Tiba-tiba aku melihat kalung permata yang dulu pernah aku temukan di Mekah
melingkar di lehernya. Tidak ada yang aku lakukan saat itu, kecuali hanya terus
memperhatikan kalung permata itu. Mereka berkata, 'Sungguh kau telah
menghancurkan hati perempuan yatim ini. Kau hanya memperhatikan kalung itu dan
tidak memperhatikan orangnya.' Maka, saya ceritakan kepada mereka kisah saya
dengan kalung tersebut. Setelah mereka tahu, mereka meneriakkan tahlil dan
takbir hingga terdengar oleh penduduk setempat. 'Ada apa dengan kalian?' kataku
bertanya. Mereka menjawab, 'Tahukah engkau, bahwa orang tua yang mengambil
kalung itu darimu saat itu adalah ayah anak perempuan ini.' Dia pernah
mengatakan, 'Aku tidak pernah mendapatkan seorang muslim di dunia ini (sebaik)
orang yang telah mengembalikan kalung ini kepadaku.' Dia juga berdoa, 'Ya Allah,
pertemukanlah aku dengan orang itu hingga aku dapat menikahkannya dengan
puteriku.' Dan, sekarang sudah menjadi kenyataan."
"Aku mulai mengarungi kehidupan bersamanya dan kami dikaruniai dua orang
anak.
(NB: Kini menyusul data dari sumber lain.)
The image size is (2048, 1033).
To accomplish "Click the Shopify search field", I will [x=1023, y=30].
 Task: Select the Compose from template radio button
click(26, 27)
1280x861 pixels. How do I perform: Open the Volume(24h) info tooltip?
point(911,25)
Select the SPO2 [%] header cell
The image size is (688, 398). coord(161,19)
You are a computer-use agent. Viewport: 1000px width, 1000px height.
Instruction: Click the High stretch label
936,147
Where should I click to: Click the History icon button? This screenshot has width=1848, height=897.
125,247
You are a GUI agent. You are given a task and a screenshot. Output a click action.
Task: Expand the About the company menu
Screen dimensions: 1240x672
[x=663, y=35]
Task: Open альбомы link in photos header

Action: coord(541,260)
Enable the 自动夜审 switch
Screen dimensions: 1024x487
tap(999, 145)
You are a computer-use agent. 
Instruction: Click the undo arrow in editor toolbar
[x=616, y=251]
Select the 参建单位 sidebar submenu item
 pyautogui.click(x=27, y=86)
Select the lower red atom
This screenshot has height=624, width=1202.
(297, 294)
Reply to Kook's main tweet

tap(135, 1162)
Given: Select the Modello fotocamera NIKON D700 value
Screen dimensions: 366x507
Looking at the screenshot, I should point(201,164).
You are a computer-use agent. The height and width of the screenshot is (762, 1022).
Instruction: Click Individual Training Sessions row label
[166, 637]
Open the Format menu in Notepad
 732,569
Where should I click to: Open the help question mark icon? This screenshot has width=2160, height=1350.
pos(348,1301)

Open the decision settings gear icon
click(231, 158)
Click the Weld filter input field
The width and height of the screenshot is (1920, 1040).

Kemudian, istriku meninggal, dan kalung permata itu menjadi harta pusaka
untukku dan untuk kedua anakku. Tetapi, kedua anakku itu meninggal juga, hingga
kalung permata itu jatuh ke tanganku. Lalu, aku menjualnya seharga seratus ribu
dinar. Dan, harta yang kalian lihat ada padaku sekarang ini adalah sisa dari
seratus ribu dinar itu." (Anisul Jalis, jilid 1).
Sumber: Kisah-Kisah Nyata Tentang Nabi, Rasul, Sahabat, Tabi'in, Orang-Orang
Dulu dan Sekarang, Syekh Ibrahim bin Abdullah.